┏━━
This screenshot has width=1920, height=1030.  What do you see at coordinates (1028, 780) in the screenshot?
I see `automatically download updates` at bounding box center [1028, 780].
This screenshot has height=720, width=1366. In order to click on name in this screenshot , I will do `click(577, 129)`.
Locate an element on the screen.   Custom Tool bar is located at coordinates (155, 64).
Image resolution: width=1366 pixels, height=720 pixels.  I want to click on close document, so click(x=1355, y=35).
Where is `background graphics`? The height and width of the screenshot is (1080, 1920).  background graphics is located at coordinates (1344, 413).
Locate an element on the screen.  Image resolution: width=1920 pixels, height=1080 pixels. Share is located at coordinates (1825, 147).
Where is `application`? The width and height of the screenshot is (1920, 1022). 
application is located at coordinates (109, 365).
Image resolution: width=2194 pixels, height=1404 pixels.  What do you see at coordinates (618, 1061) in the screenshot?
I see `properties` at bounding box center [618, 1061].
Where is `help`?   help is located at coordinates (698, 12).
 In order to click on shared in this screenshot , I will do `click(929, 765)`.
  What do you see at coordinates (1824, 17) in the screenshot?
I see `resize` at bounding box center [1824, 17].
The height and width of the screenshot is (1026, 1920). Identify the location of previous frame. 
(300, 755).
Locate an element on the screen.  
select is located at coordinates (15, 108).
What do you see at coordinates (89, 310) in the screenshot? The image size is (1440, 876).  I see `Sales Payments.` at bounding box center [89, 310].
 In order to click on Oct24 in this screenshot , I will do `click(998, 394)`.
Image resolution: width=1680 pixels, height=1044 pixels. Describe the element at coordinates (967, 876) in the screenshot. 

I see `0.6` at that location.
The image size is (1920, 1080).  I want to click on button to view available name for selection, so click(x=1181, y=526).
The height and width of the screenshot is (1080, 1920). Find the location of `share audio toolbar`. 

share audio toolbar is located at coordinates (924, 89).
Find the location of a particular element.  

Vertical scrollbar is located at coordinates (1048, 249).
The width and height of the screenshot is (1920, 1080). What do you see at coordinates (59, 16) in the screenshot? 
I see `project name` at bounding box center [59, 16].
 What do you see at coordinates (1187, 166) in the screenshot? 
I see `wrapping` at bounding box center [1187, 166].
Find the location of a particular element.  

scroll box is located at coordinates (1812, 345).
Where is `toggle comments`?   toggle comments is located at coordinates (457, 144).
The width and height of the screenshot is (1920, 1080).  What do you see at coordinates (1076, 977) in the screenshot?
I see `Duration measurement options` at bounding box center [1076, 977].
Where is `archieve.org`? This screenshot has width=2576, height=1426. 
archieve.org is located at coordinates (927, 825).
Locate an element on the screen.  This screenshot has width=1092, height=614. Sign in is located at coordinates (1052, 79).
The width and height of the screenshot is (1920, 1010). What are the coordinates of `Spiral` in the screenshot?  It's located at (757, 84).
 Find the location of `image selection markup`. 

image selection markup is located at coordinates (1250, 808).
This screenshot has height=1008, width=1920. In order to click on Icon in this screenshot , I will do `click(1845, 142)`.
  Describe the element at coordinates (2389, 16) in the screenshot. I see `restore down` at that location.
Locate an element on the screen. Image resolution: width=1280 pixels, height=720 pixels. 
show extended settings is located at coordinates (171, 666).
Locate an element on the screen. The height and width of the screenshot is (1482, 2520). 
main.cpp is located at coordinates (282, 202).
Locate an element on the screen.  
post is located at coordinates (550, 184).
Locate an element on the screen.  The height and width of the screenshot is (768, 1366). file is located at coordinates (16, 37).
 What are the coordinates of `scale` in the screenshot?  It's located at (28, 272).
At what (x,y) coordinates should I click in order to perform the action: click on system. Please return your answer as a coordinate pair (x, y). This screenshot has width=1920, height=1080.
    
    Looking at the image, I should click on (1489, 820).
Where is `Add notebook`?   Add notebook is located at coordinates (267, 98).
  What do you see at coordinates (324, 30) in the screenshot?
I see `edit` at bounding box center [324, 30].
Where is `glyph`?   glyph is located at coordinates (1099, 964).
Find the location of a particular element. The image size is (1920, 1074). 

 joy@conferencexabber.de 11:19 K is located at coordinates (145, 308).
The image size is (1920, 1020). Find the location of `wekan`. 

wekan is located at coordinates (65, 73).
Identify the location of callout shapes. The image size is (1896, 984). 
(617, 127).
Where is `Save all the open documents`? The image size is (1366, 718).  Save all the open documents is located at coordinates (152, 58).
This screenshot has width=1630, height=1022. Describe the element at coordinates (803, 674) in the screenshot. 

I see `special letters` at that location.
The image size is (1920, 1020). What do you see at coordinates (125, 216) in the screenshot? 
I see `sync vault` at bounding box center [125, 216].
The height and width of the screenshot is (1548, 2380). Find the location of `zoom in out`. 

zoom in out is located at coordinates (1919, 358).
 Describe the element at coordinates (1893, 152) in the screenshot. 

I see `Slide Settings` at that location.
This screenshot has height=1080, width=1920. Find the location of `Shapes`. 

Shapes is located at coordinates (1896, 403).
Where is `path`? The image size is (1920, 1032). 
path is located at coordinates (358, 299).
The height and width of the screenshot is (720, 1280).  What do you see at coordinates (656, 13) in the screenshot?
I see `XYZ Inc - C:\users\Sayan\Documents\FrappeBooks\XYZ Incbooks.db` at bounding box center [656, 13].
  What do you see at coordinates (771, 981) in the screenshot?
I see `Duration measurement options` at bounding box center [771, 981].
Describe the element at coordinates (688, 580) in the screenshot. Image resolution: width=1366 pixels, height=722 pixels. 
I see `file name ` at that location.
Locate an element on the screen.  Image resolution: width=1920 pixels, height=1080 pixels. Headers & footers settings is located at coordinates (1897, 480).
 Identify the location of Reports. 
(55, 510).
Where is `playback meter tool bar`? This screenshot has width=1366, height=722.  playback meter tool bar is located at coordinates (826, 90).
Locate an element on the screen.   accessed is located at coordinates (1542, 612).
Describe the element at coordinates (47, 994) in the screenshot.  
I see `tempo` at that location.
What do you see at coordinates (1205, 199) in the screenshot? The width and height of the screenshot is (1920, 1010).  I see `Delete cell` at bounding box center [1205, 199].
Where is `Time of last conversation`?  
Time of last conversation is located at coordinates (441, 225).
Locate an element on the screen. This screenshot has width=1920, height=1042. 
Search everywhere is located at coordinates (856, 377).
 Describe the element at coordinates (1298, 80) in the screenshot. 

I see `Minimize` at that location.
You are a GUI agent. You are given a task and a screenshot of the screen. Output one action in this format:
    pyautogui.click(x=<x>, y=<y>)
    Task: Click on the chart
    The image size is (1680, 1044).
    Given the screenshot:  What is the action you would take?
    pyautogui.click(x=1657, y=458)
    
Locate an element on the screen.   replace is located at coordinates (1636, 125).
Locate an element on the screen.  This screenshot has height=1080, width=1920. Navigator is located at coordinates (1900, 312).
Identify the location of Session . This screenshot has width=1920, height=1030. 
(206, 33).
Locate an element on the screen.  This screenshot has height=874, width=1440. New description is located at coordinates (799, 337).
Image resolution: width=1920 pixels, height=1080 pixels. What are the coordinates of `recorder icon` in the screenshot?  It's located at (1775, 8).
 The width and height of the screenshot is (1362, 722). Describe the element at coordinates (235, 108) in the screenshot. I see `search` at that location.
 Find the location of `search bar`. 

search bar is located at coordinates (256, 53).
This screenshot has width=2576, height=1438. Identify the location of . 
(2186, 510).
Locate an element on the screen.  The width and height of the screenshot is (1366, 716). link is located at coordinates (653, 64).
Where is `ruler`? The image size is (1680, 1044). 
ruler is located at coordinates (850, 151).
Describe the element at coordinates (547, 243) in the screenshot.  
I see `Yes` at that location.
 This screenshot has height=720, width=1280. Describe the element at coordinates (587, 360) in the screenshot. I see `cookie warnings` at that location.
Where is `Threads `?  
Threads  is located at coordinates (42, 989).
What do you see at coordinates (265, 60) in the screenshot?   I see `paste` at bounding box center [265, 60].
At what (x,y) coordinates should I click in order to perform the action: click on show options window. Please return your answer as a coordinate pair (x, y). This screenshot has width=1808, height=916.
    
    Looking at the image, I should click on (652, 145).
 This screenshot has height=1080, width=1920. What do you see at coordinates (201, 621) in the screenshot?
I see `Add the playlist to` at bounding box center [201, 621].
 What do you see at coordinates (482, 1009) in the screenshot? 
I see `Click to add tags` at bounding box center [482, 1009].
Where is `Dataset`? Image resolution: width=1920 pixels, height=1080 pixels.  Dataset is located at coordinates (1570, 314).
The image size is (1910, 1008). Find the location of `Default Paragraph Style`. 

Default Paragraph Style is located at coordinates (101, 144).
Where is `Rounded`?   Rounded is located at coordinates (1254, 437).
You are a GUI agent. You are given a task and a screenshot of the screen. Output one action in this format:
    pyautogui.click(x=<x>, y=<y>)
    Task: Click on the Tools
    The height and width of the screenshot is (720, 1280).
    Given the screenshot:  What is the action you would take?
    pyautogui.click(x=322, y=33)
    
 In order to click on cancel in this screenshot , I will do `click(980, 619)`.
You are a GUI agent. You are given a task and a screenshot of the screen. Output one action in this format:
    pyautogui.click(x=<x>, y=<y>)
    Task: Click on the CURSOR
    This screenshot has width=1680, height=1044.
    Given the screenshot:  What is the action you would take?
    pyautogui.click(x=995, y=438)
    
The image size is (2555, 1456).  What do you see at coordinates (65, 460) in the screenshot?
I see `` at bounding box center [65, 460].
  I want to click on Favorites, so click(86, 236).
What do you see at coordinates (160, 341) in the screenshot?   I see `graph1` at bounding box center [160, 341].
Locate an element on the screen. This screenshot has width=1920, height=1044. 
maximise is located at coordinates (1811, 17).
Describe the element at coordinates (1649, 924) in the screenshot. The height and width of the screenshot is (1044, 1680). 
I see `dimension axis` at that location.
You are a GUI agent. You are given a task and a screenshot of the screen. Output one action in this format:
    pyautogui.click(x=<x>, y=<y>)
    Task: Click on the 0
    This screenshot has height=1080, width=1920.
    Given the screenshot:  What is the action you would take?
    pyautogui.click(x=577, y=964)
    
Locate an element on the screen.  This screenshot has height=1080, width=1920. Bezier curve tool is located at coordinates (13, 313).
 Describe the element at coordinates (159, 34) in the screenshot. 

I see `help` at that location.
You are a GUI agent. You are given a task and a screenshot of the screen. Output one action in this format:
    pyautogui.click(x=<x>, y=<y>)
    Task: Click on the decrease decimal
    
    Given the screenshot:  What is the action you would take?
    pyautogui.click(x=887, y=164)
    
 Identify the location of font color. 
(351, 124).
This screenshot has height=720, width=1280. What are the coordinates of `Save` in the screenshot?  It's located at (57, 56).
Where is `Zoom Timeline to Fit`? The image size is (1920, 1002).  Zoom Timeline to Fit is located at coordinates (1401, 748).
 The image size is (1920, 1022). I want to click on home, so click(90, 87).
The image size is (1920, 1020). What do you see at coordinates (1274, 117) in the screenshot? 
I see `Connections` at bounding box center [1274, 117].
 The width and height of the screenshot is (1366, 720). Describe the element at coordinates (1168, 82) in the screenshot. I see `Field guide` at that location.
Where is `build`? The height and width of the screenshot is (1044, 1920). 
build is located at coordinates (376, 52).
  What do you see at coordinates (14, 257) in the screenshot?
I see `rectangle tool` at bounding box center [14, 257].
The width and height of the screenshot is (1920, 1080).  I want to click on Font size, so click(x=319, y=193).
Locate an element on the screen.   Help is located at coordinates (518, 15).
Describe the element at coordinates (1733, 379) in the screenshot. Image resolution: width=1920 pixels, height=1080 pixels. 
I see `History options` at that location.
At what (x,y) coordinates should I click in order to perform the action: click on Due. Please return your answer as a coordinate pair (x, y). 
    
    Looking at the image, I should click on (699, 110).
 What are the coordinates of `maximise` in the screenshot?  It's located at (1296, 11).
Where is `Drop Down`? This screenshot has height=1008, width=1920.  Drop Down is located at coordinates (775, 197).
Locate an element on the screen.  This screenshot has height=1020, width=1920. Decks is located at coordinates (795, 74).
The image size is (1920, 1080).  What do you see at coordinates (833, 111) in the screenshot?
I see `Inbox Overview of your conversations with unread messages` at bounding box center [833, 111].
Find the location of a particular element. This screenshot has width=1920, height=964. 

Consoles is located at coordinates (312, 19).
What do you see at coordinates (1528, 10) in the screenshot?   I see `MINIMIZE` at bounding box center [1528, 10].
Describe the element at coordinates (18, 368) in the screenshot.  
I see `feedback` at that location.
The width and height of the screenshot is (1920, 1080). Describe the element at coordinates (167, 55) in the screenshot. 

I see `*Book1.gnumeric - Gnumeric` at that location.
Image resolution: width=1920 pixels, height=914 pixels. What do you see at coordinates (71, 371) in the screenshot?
┗━━
== Your instructions ==
Render the material between the line containing "The height and width of the screenshot is (1548, 2380)." and the line containing "What do you see at coordinates (1205, 199)", inclusive, as a numbered list, leaving out blank lines.

== Finished answer ==
1. The height and width of the screenshot is (1548, 2380). Find the location of `zoom in out`. 
2. zoom in out is located at coordinates (1919, 358).
3.  Describe the element at coordinates (1893, 152) in the screenshot. 
4. I see `Slide Settings` at that location.
5. This screenshot has height=1080, width=1920. Find the location of `Shapes`. 
6. Shapes is located at coordinates (1896, 403).
7. Where is `path`? The image size is (1920, 1032). 
8. path is located at coordinates (358, 299).
9. The height and width of the screenshot is (720, 1280).  What do you see at coordinates (656, 13) in the screenshot?
10. I see `XYZ Inc - C:\users\Sayan\Documents\FrappeBooks\XYZ Incbooks.db` at bounding box center [656, 13].
11.   What do you see at coordinates (771, 981) in the screenshot?
12. I see `Duration measurement options` at bounding box center [771, 981].
13. Describe the element at coordinates (688, 580) in the screenshot. Image resolution: width=1366 pixels, height=722 pixels. 
14. I see `file name ` at that location.
15. Locate an element on the screen.  Image resolution: width=1920 pixels, height=1080 pixels. Headers & footers settings is located at coordinates (1897, 480).
16.  Identify the location of Reports. 
17. (55, 510).
18. Where is `playback meter tool bar`? This screenshot has width=1366, height=722.  playback meter tool bar is located at coordinates (826, 90).
19. Locate an element on the screen.   accessed is located at coordinates (1542, 612).
20. Describe the element at coordinates (47, 994) in the screenshot.  
21. I see `tempo` at that location.
22. What do you see at coordinates (1205, 199) in the screenshot? The width and height of the screenshot is (1920, 1010).  I see `Delete cell` at bounding box center [1205, 199].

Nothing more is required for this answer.